DATA TO EXAMINE:
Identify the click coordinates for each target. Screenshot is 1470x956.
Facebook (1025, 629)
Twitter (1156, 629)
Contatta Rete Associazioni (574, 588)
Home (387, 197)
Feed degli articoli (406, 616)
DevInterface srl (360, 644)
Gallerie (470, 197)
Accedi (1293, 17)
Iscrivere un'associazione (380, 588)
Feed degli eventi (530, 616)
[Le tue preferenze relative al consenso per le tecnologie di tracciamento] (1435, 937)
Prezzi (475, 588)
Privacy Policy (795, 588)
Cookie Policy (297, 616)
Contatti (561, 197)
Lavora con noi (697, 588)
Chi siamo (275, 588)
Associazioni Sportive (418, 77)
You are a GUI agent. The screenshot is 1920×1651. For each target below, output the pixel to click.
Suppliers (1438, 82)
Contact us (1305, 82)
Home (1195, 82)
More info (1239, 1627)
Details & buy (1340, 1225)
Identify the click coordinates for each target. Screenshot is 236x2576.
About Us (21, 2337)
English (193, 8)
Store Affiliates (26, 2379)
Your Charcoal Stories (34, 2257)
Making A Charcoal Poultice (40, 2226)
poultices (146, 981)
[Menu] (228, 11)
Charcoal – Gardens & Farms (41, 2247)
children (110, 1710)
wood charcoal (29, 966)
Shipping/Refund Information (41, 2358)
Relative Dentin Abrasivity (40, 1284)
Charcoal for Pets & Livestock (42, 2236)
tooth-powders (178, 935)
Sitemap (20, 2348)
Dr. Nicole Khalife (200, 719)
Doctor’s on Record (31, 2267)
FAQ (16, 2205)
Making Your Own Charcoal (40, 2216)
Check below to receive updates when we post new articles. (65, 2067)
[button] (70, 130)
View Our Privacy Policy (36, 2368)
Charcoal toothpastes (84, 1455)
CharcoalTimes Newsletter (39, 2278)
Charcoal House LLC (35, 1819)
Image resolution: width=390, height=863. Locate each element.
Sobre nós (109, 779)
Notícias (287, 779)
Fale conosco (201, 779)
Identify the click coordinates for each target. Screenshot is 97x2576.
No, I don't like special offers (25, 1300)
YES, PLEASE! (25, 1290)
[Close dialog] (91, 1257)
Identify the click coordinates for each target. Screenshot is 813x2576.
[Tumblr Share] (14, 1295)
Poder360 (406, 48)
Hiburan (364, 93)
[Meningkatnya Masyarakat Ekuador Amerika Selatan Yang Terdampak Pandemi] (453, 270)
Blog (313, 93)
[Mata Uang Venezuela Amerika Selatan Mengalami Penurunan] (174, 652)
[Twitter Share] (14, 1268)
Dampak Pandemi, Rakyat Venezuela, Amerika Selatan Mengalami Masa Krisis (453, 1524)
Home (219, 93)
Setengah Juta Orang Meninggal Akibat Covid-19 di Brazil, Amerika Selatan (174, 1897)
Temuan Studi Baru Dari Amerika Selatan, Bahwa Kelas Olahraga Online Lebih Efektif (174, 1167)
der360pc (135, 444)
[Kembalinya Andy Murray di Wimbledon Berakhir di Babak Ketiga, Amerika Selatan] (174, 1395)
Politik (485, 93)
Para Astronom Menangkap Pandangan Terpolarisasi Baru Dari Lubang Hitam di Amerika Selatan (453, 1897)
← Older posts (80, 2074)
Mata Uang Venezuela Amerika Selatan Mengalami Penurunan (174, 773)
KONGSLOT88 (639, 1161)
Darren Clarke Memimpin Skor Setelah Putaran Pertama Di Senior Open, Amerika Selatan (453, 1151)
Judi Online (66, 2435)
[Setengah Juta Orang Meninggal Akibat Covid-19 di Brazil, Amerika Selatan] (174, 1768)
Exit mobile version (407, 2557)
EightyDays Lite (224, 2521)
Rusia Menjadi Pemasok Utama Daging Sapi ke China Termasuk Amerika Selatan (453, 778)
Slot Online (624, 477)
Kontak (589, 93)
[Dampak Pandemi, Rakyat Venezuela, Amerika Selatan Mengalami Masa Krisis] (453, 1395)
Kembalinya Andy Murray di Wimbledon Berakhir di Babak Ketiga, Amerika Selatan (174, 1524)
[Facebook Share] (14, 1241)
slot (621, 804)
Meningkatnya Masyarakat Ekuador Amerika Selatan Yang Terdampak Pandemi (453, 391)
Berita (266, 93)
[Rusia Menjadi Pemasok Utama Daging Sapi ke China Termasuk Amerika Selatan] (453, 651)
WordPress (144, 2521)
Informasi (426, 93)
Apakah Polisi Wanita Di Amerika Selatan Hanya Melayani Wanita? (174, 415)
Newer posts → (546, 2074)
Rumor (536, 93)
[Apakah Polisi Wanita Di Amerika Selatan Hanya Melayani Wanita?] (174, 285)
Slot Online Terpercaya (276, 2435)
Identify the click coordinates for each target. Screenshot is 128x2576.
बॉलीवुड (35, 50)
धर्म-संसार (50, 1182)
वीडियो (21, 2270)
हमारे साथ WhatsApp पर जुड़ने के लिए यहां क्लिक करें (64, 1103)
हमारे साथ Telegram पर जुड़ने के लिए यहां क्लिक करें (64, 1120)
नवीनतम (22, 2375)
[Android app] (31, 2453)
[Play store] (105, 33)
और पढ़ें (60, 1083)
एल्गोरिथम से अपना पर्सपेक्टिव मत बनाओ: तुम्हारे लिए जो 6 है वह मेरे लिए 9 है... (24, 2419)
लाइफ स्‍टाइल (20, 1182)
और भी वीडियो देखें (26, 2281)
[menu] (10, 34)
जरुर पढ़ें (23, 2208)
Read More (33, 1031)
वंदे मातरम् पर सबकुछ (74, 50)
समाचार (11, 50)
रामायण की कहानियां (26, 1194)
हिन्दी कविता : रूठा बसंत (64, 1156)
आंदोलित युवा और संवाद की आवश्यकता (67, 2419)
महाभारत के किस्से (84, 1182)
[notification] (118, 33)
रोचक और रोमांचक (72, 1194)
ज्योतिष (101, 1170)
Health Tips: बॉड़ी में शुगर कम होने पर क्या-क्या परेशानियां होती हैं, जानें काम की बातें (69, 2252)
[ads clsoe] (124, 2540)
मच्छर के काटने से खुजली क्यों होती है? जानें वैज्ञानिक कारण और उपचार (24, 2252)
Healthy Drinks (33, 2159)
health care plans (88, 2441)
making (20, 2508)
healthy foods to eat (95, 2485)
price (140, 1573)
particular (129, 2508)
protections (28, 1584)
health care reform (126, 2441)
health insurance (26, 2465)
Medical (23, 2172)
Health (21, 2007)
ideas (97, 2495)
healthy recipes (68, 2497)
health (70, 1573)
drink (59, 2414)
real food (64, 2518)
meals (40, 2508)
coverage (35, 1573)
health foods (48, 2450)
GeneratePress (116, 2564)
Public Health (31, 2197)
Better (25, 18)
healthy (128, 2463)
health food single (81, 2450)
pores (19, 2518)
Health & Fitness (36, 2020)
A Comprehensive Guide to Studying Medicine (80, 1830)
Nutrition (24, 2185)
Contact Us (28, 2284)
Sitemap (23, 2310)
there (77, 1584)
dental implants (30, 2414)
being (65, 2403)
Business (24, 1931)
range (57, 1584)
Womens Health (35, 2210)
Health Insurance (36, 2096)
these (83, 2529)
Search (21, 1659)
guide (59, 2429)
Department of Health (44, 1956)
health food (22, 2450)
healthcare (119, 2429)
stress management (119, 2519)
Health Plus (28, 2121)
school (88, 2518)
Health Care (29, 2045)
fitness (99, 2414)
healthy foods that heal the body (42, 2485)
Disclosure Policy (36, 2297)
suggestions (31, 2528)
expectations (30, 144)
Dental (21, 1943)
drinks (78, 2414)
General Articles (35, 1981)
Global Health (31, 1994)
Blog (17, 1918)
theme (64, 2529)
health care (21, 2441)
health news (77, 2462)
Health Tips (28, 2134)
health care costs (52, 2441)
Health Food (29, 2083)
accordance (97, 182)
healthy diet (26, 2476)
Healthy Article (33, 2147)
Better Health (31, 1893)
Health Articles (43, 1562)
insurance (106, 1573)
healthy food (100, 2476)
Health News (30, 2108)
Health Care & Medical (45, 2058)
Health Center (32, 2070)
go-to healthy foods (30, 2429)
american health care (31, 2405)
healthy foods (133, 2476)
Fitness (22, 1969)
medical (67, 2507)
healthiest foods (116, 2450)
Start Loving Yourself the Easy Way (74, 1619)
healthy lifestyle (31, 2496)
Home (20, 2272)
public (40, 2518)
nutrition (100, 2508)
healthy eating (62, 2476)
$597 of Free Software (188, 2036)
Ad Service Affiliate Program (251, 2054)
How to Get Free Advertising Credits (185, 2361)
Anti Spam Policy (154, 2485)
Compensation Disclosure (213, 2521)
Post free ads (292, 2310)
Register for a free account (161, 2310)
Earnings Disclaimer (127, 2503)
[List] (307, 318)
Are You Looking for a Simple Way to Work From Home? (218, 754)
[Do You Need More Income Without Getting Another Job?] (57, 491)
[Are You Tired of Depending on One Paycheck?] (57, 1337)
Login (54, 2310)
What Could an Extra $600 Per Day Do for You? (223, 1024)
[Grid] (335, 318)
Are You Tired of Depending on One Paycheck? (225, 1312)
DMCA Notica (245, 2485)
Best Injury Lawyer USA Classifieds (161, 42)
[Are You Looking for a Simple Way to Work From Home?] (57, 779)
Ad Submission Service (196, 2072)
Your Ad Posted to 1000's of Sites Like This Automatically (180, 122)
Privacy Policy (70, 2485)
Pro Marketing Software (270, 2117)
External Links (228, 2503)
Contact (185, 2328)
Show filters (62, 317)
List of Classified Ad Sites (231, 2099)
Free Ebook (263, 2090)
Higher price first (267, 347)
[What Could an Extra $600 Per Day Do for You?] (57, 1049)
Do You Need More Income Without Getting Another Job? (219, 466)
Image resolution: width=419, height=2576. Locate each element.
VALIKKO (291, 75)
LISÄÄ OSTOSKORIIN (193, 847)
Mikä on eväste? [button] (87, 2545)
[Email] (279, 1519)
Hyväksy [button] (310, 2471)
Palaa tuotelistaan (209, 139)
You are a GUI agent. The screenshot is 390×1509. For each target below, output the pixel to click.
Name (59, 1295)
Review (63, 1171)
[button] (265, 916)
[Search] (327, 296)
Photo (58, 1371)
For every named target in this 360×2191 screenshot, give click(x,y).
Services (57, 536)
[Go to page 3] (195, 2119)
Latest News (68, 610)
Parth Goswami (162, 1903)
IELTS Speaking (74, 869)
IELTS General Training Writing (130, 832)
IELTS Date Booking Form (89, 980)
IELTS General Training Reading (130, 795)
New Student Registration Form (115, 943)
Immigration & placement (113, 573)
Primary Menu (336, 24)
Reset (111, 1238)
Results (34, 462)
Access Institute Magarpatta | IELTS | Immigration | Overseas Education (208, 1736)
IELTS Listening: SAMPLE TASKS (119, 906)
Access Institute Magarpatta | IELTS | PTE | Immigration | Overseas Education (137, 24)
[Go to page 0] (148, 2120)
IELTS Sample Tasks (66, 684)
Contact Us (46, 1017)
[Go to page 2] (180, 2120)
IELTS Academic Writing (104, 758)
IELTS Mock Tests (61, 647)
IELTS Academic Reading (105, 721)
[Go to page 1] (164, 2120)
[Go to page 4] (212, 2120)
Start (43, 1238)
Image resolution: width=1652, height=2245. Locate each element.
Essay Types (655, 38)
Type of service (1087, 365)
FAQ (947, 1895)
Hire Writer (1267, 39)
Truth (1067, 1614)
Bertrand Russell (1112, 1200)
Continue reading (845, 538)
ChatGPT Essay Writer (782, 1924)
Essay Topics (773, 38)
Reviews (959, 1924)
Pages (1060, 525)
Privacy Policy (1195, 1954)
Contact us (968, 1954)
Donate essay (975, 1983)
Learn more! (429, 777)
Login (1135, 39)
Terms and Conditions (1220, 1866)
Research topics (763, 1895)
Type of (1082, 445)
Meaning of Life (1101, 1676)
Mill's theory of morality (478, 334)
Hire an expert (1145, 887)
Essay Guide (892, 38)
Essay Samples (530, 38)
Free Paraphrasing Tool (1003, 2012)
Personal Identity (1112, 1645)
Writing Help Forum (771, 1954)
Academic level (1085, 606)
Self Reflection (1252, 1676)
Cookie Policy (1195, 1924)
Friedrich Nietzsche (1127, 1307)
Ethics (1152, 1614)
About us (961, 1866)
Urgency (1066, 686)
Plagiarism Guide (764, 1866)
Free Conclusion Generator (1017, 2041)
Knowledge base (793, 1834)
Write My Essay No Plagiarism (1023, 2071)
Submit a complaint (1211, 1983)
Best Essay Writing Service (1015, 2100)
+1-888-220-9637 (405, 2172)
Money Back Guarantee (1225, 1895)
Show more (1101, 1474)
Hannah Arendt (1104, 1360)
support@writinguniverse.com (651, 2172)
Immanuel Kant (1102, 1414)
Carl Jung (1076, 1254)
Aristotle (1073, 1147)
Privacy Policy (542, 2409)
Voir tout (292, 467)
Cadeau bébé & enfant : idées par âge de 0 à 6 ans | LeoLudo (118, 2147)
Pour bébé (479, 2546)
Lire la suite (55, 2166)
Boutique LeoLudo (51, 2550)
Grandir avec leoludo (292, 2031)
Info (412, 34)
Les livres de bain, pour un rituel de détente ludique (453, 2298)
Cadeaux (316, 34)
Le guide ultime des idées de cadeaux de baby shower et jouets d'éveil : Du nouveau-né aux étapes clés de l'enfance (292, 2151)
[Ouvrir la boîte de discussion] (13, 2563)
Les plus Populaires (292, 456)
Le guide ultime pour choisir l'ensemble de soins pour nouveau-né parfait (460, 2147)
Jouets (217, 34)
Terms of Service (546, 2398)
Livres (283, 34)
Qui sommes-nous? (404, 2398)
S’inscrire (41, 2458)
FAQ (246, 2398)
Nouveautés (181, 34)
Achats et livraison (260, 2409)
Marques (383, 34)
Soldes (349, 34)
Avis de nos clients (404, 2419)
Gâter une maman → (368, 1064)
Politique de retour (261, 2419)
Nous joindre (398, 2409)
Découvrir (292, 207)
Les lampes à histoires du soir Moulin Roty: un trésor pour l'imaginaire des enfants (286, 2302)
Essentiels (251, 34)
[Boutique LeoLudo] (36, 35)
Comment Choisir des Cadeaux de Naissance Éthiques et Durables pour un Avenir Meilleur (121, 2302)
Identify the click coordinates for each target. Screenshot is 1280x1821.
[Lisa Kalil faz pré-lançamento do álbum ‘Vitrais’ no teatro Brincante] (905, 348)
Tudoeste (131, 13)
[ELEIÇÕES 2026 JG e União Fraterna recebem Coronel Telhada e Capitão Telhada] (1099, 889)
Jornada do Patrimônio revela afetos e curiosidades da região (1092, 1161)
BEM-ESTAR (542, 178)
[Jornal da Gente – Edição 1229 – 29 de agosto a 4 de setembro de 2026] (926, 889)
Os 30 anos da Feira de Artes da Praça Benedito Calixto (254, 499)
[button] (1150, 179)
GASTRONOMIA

WHAT THIS TASK INVOLVES: Among the lines above, which contain the word "Mata"? Copy every one.

RESULT OF THIS TASK:
[Mata Uang Venezuela Amerika Selatan Mengalami Penurunan] (174, 652)
Mata Uang Venezuela Amerika Selatan Mengalami Penurunan (174, 773)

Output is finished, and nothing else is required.